* _TRY IT_: Retype the listing below line for line, but only from the line with "The image size is (1456, 840)." down to the line with "The image size is (1000, 621).", inclusive. Pictures stay out.

* _EXERCISE INPUTS_:
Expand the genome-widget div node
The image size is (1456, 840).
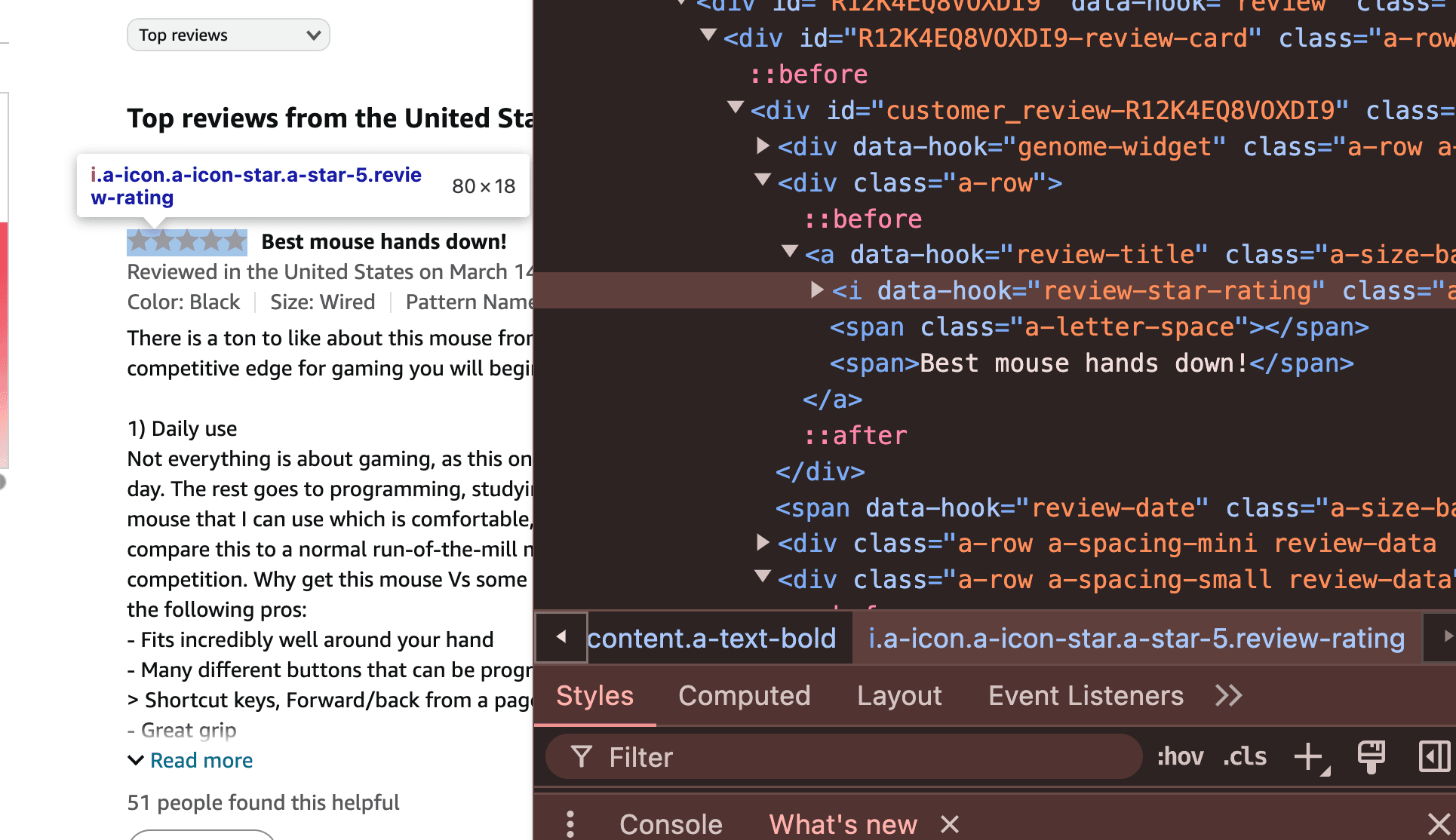point(763,146)
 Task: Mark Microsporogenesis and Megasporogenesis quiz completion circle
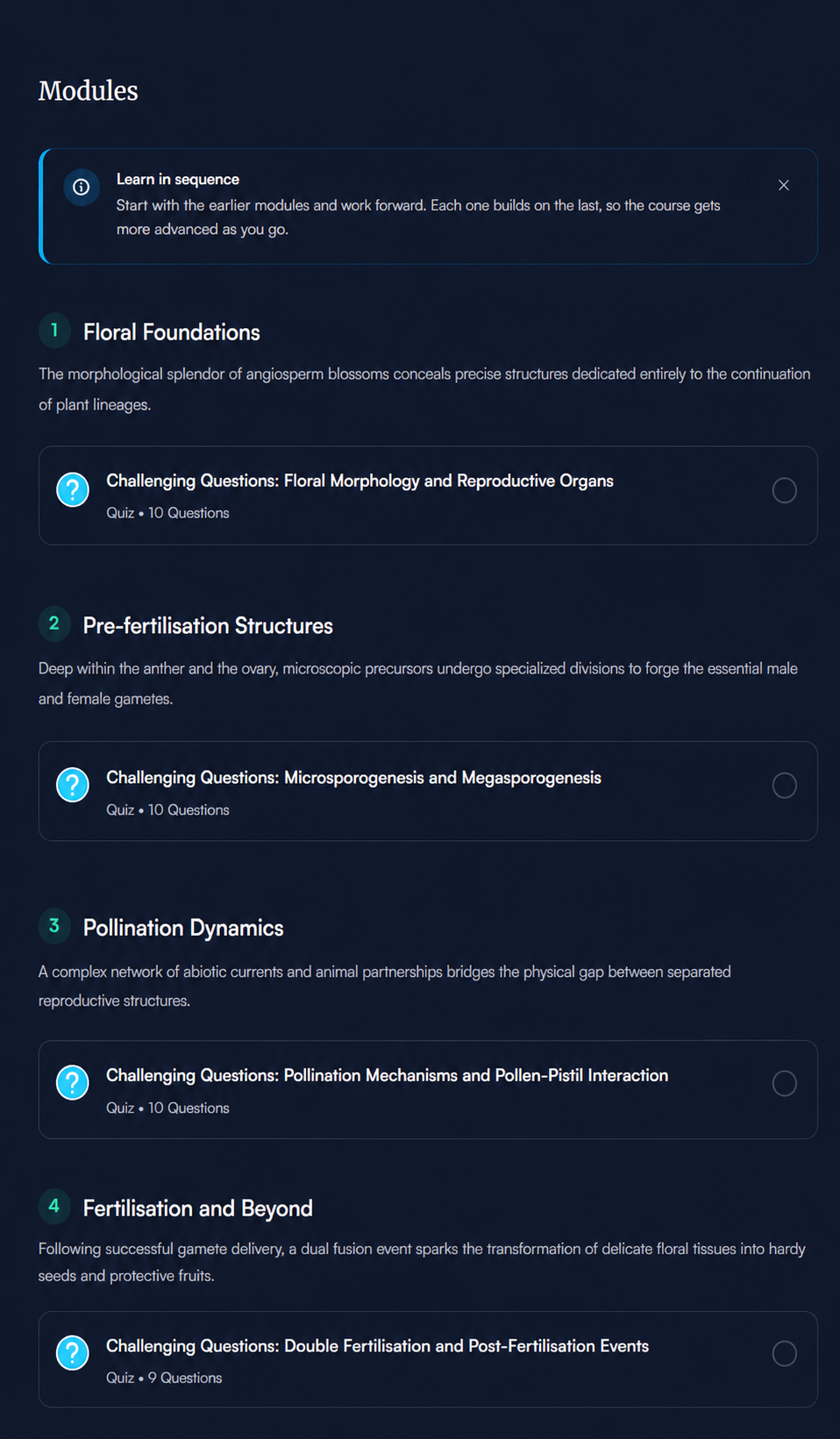(785, 786)
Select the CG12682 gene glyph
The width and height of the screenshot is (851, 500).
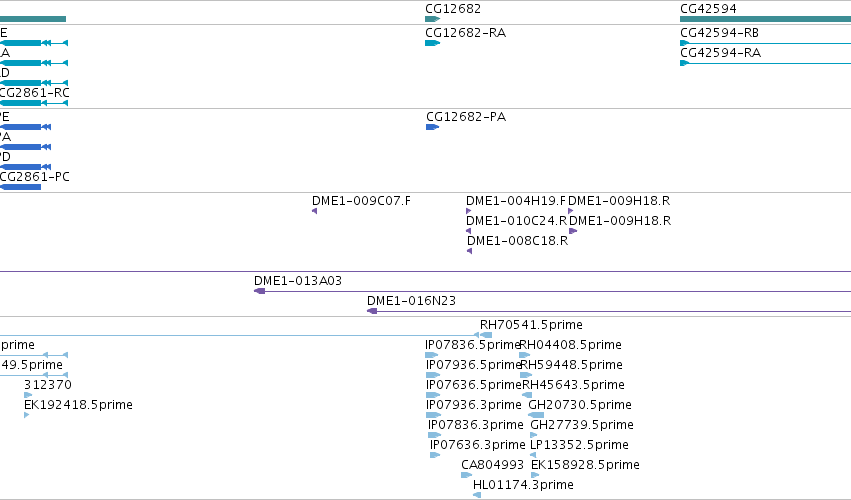pos(433,19)
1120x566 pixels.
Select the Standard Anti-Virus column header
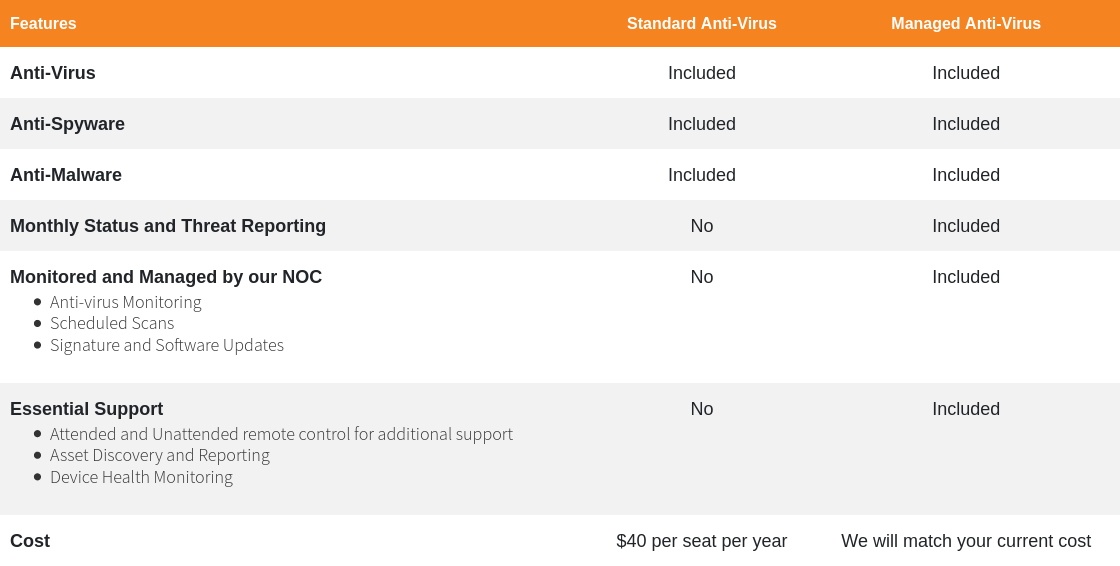coord(701,24)
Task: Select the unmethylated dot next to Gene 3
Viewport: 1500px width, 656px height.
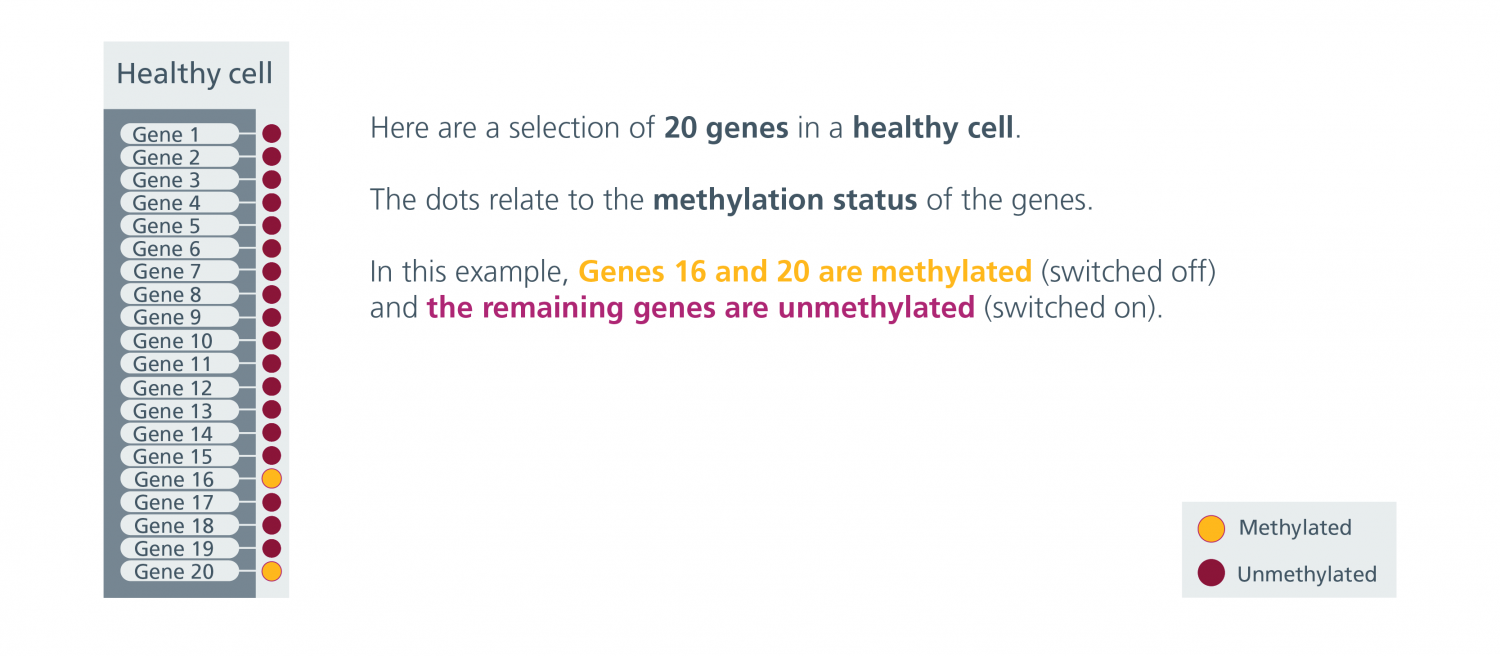Action: [271, 180]
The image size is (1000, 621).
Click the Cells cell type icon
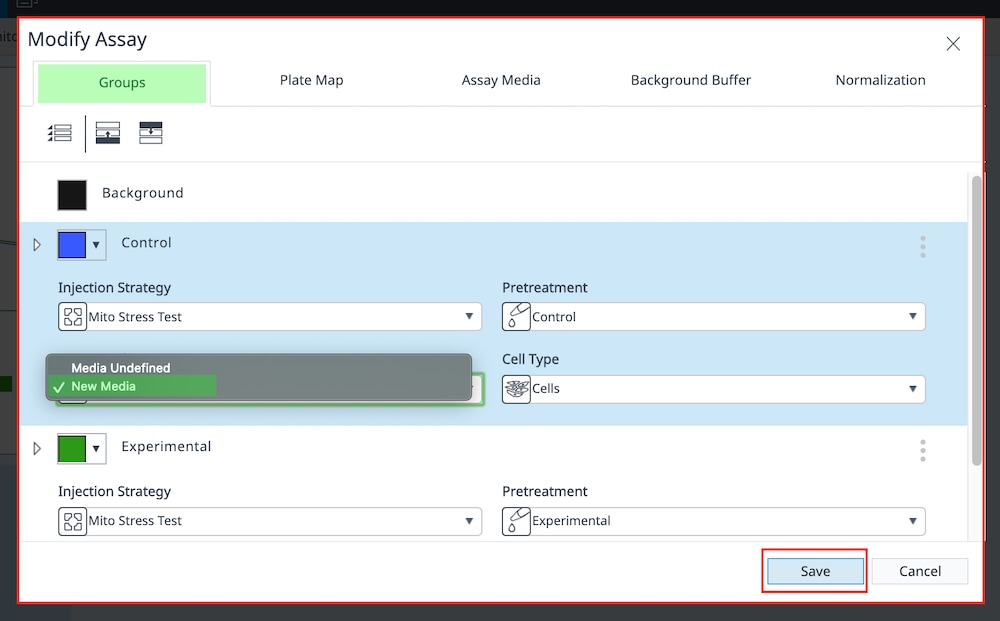pos(516,389)
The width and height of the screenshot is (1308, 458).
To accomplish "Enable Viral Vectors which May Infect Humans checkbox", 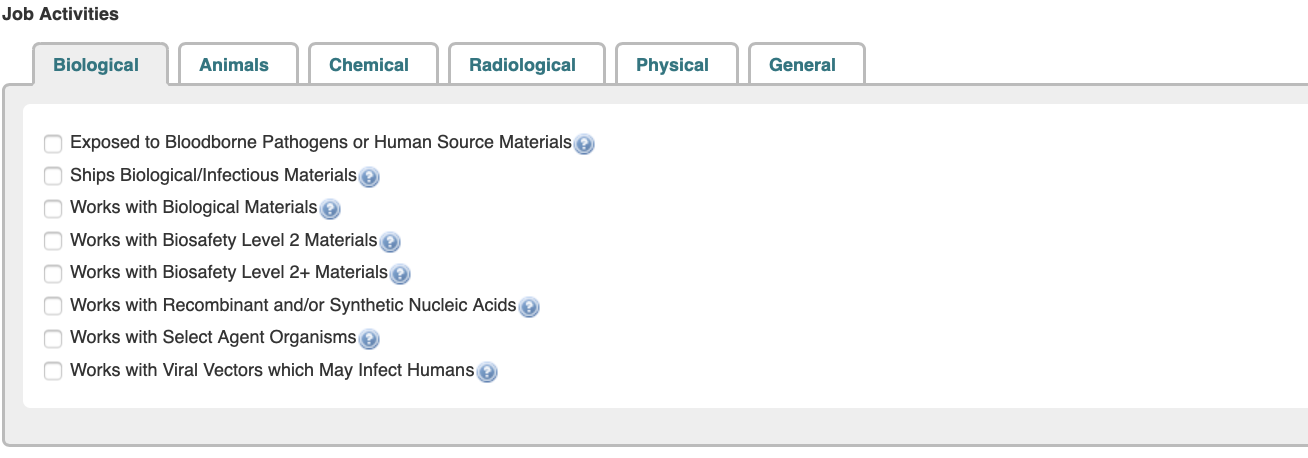I will point(53,371).
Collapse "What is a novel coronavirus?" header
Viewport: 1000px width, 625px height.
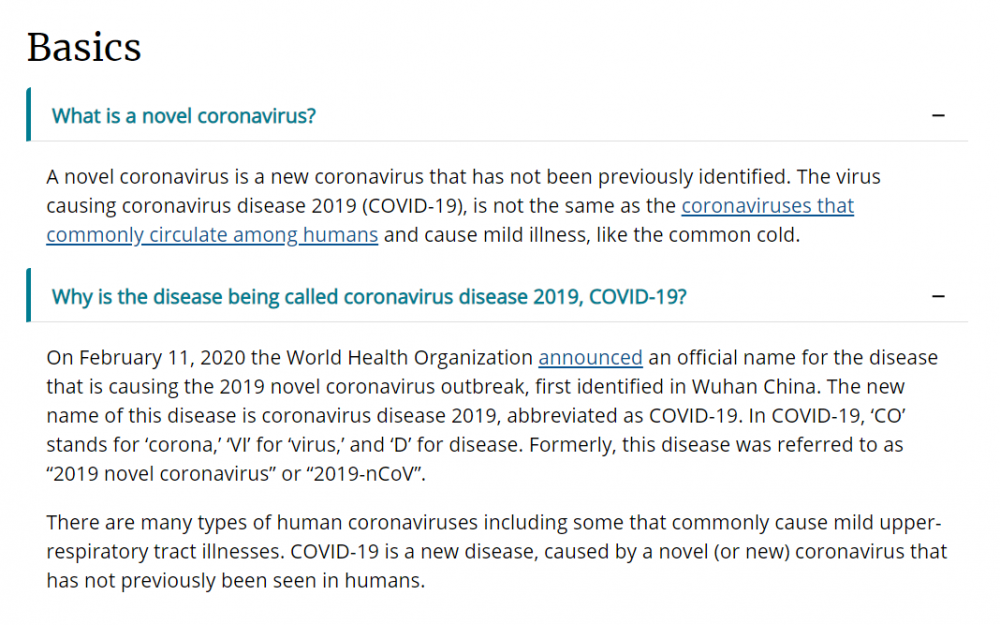184,115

* _RESPONSE TO THIS EXERCISE_:
The image size is (1456, 840).
point(763,146)
 Task: Mark Microsporogenesis and Megasporogenesis quiz completion circle
(785, 786)
Select the CG12682 gene glyph
The width and height of the screenshot is (851, 500).
pos(433,19)
1120x566 pixels.
Select the Standard Anti-Virus column header
coord(701,24)
Task: Select the unmethylated dot next to Gene 3
Viewport: 1500px width, 656px height.
Action: [271, 180]
The image size is (1000, 621).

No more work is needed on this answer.